La pregunta que podemos por tanto hacernos es: ¿qué papel juega Dios en nuestra educación? Ante todo recordemos que, como nos dice San Juan: “Dios es Amor” (1 Jn 4, 8 y 16), siendo la más importante manifestación del amor de Dios hacia nosotros la venida de Jesucristo al mundo para redimirnos y salvarnos. La fe nos enseña no sólo que la vida tiene sentido, sino cuál es ese sentido.

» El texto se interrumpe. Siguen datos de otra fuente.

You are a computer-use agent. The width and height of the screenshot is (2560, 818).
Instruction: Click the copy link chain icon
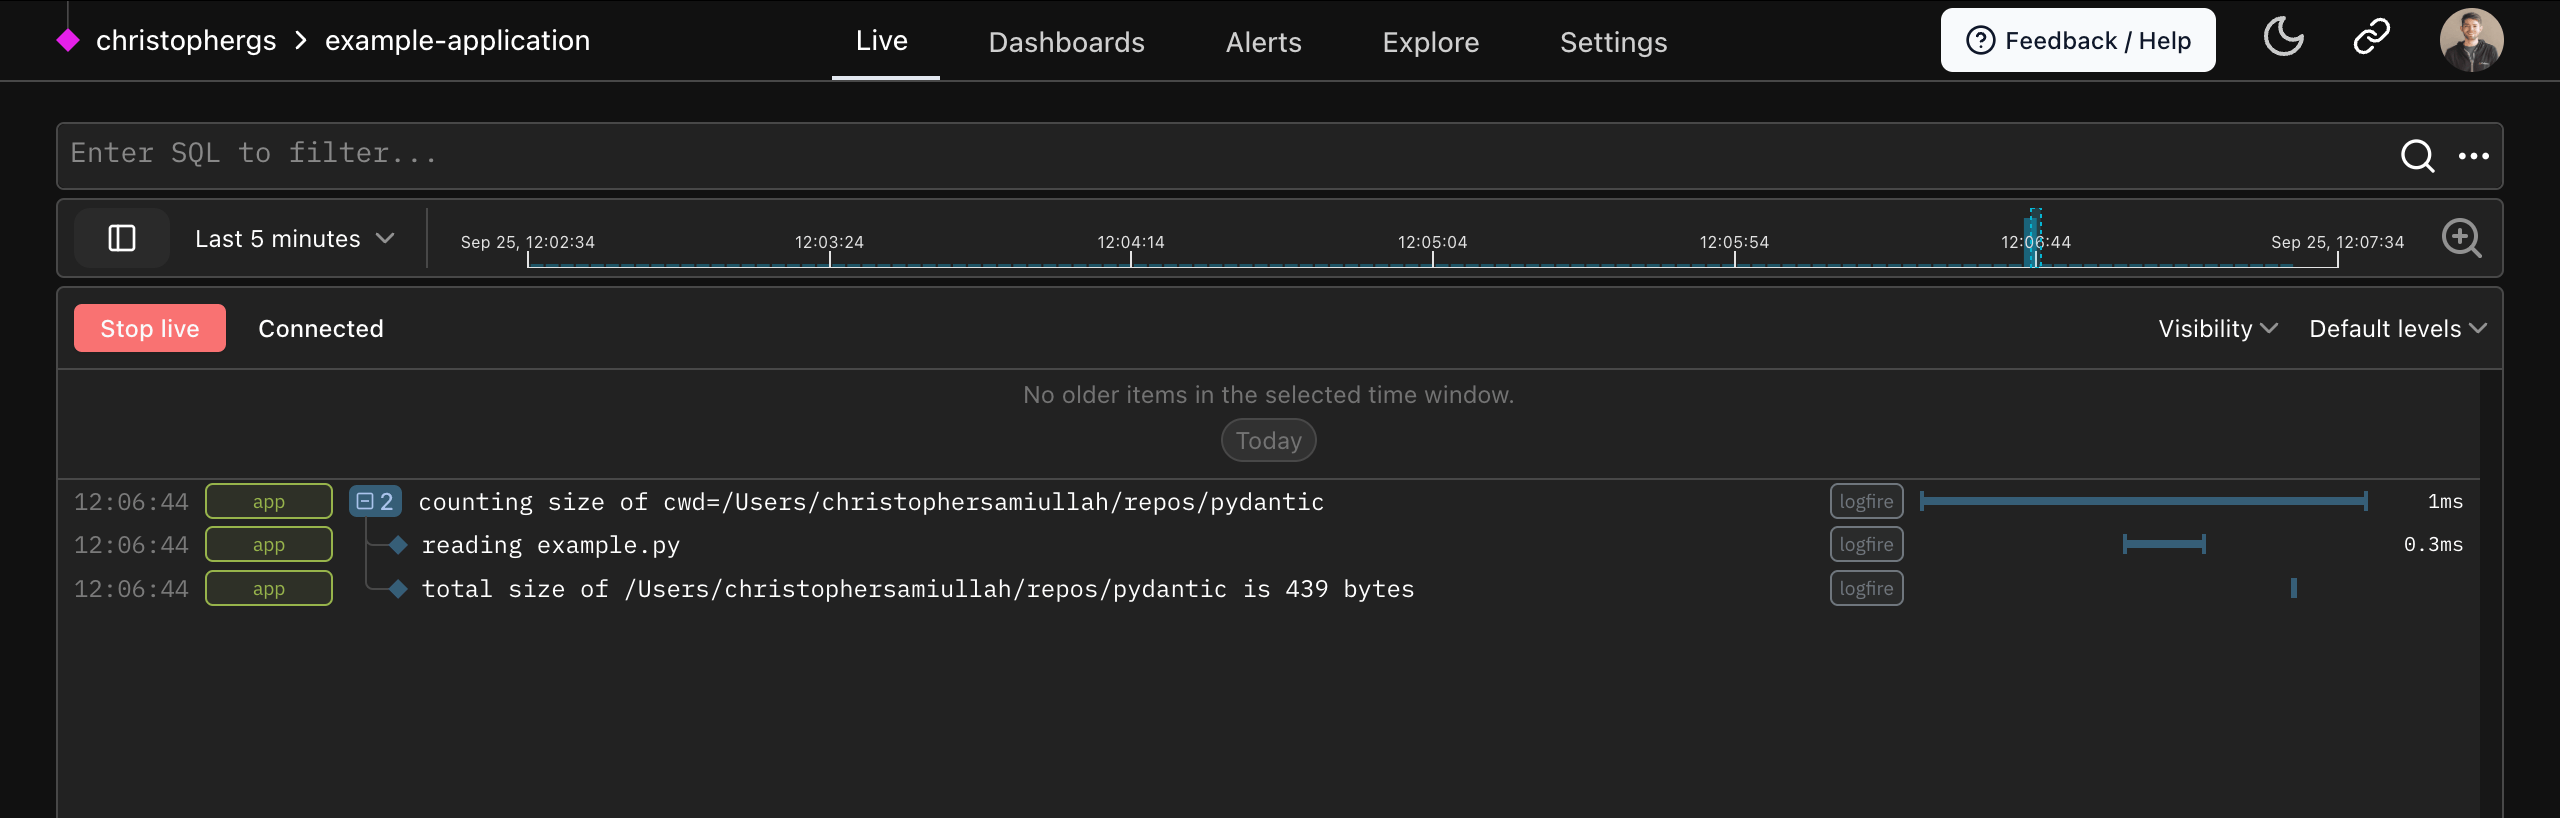click(x=2371, y=38)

Nuestra educación en la fe ha de partir de la vida, de modo que podamos participar plenamente en la comunidad eclesial y sepamos asumir consciente y cristianamente nuestro compromiso temporal. Necesitamos una visión de la vida llena de significado, en la que la fe, el amor y la entrega a los demás son los que la llenan de sentido. El objetivo de la educación cristiana no es sólo formar individuos útiles a la sociedad, sino educar personas que puedan transformarla. El proyecto de vida cristiano supone ante todo el convencimiento de que lo que Dios quiere y pretende de nosotros es nuestra propia realización y perfección humana, que es además el paso necesario para iniciar una transformación positiva del mundo. Ello se consigue por la apertura a la generosidad y a la trascendencia y como la gracia se edifica sobre la naturaleza, y desde luego no aceptamos la afirmación de Zapatero que la ley natural es una reliquia ideológica y un vestigio del pasado: si nos sabemos queridos por Dios, respondemos también con nuestro cariño y oración a esa llamada de Dios, sabiendo aceptarnos a nosotros mismos pese a nuestras limitaciones, fallos e incluso pecados, llegando así a la autoestima, confianza y seguridad personal.